ただのクッキーではなさそうだ、絵が描いてあったり文字が書かれていたりする。これは全部白石さんが描いたのだろうか?


「…先月から、3回くらい練習したよ」
「うそ!?」
「ほんと」
「すげ、なにこれ…文字書いてあるし…やべ、すっげ売り物みたい」


めちゃくちゃ凝っているのはバレーボールの絵で、これも昨夜何枚も書き直したうちやっと成功したものらしい。あまり食べたことはないけどアイシングクッキーってやつだ。

こんな器用な事ができる人だと思わなかった。こんな手先や目の疲れそうな作業を、3回も練習してまで俺のために作ってくれるような人だとは。


「……重かった?」
「なんで?全然重くない。むしろチョー嬉しいんだけど」
「そっか」


白石さんは、そう言うと手を引っ込めて膝の上に置いた。正確にはテーブルに隠れて手は見えないんだけど、どうやら膝の上でもぞもぞと手を触っている。落ち着かないのだろうか、と顔色を伺うとちょうど目が合った。

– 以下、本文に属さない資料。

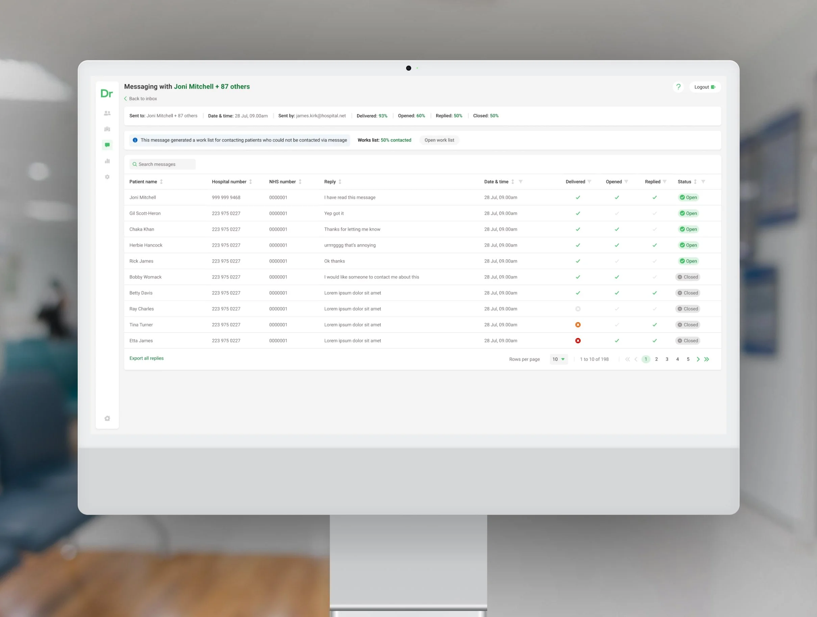Select the organisation icon in the sidebar
This screenshot has height=617, width=817.
107,129
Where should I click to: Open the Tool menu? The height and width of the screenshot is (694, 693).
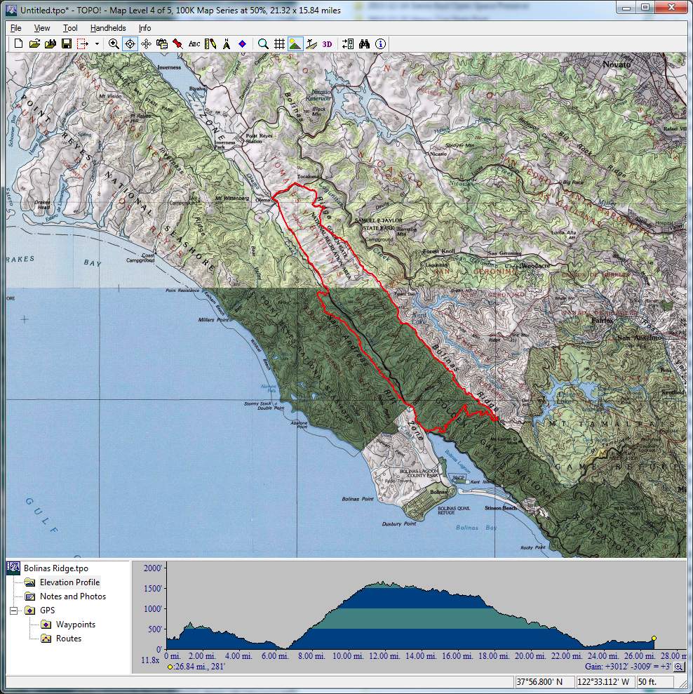[x=70, y=28]
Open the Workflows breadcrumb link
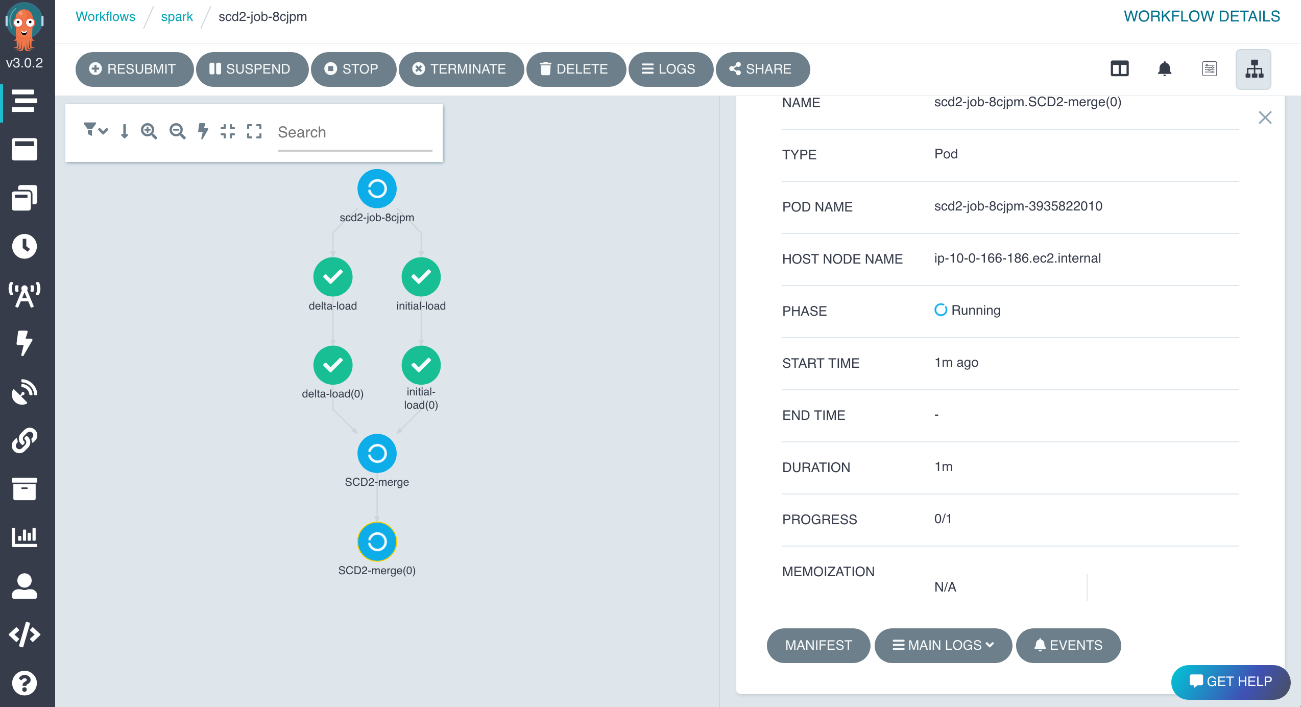Image resolution: width=1301 pixels, height=707 pixels. 105,16
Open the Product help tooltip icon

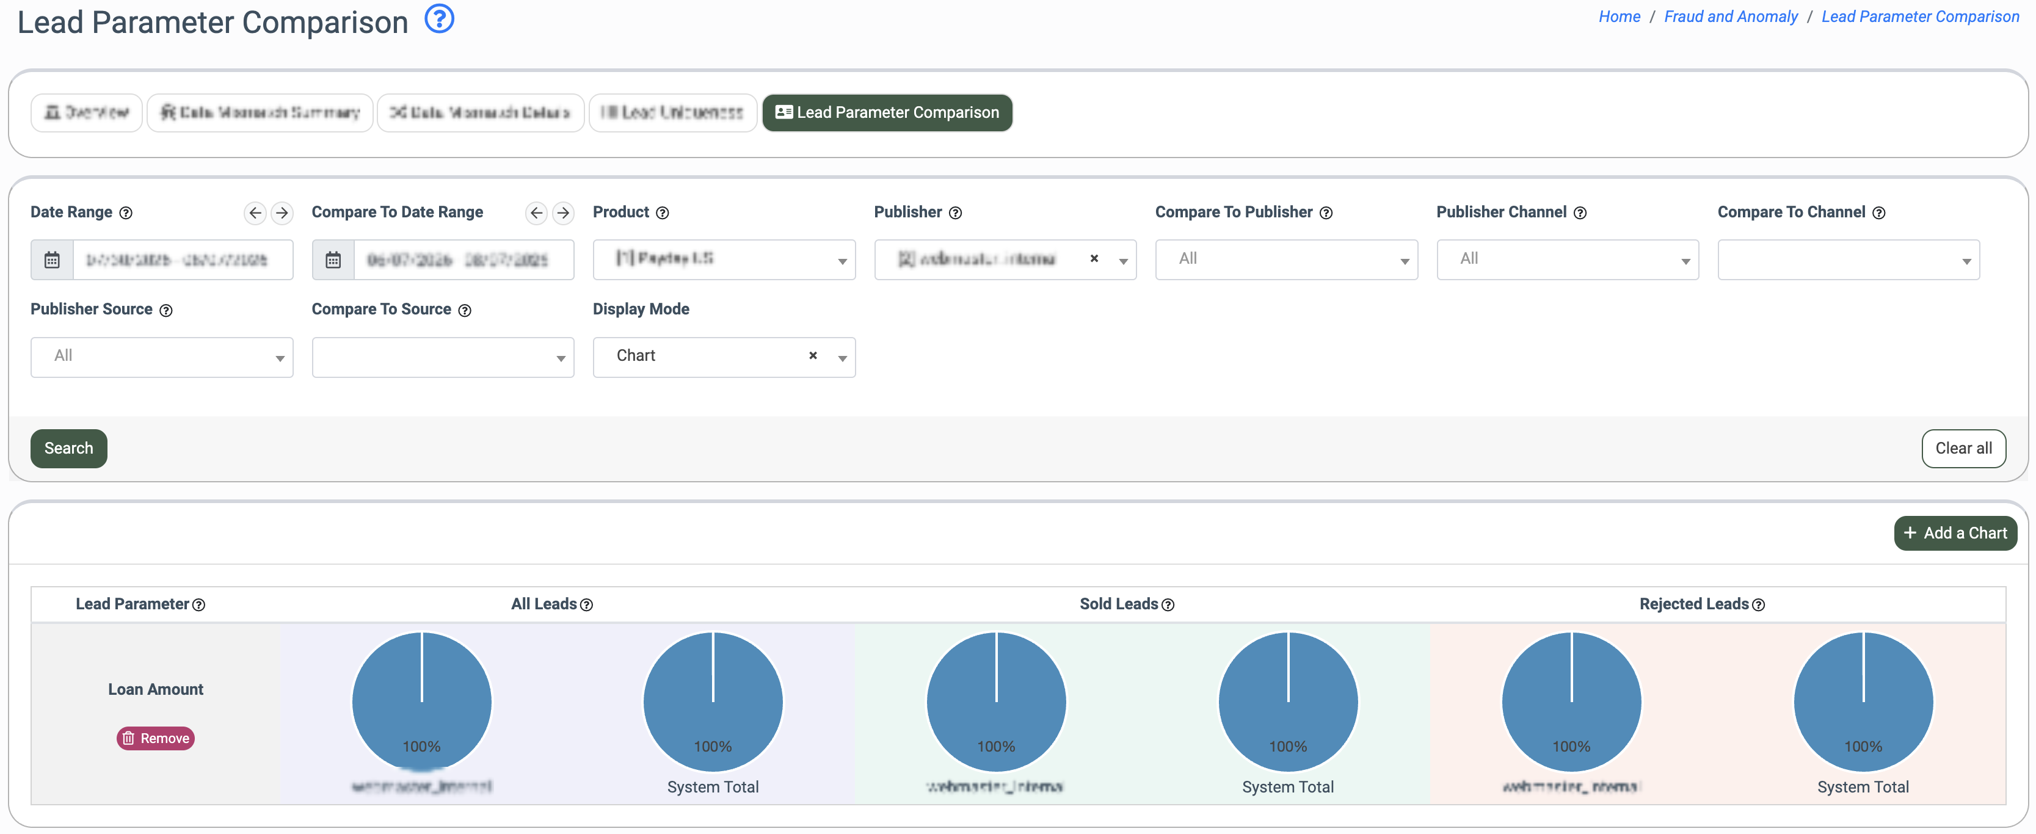click(662, 213)
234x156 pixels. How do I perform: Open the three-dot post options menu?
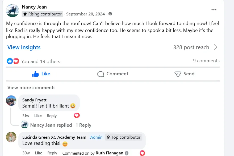[x=214, y=10]
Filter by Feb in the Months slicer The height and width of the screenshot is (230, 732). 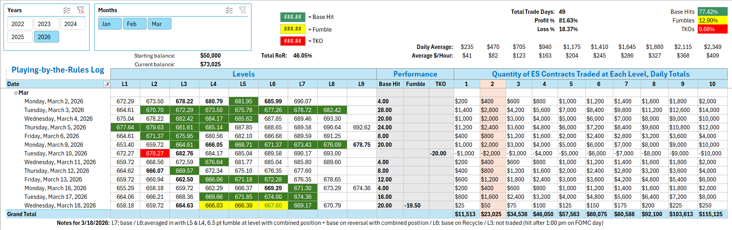pos(132,24)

「じゃあ私たち、気持ちの重さは同じくらいだと思うよ」


食堂のテーブルをはさんだ目の前で、周りは昼休みを堪能しているがやがやした中で、何故か白石さんの声だけが聞こえた。
しかし耳から脳に届くまで、またその後反応を返すまでに時間がかかる。これでは反射神経がいいなんて言えやしない、ミドルブロッカー失格だ。でも今だけは許して欲しい。


「……それって…?」
「…言うの遅くなっちゃったけど…」


こんなの予測出来るはずはない。試合中、相手の多種多様な動きになんとか付いていく俺だとしても、こんな事を読めるわけはない。


「私もう、川西くんのことが凄く好き」


白石さんが、俺のことを、すごく、好き。
瞬きするのも忘れて目が乾く。喋るのを忘れて口が乾く。ただ嬉しさと驚きで震えた身体のせいで、たった今もらった大切なクッキーを危うく砕いてしまうところだった。